[What you should do]
Each line from the one with "Click the grid view layout icon" through the last line of the records must be output exactly, both ends included.

#####

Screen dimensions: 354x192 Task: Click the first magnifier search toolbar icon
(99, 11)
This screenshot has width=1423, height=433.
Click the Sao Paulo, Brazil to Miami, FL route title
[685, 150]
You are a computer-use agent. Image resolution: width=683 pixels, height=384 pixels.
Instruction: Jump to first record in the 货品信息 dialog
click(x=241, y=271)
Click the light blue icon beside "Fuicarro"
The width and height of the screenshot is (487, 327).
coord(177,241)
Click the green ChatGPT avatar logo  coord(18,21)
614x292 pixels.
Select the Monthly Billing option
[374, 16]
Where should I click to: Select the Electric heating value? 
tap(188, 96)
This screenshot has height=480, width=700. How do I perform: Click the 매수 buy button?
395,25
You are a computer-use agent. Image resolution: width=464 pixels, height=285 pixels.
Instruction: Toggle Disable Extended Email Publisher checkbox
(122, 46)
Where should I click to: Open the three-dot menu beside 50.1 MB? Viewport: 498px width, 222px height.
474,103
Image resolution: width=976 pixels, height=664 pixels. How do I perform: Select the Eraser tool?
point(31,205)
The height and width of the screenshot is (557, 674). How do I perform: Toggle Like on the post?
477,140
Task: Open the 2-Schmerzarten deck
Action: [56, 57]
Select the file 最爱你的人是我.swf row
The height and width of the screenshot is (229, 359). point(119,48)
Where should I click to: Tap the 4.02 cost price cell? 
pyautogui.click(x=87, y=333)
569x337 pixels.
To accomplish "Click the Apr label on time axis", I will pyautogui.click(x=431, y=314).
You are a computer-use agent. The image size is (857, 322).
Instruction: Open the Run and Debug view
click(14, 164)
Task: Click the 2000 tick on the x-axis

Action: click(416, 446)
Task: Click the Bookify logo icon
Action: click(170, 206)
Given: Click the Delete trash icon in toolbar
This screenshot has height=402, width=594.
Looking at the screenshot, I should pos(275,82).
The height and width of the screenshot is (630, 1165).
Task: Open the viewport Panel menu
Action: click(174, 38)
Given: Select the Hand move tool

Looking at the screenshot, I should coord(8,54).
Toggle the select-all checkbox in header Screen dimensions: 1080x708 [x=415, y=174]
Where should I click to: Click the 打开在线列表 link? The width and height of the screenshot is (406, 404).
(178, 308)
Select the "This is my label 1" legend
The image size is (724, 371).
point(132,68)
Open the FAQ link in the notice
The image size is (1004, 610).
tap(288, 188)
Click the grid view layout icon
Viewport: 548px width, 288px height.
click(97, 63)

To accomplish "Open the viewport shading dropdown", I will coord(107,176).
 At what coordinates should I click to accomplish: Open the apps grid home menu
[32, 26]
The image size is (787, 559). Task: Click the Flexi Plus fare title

#####

[Worked solution]
Click the grid view layout icon
Viewport: 548px width, 288px height.
click(97, 63)

To accomplish "Open the viewport shading dropdown", I will coord(107,176).
 At what coordinates should I click to accomplish: Open the apps grid home menu
[32, 26]
The image size is (787, 559). Task: Click the Flexi Plus fare title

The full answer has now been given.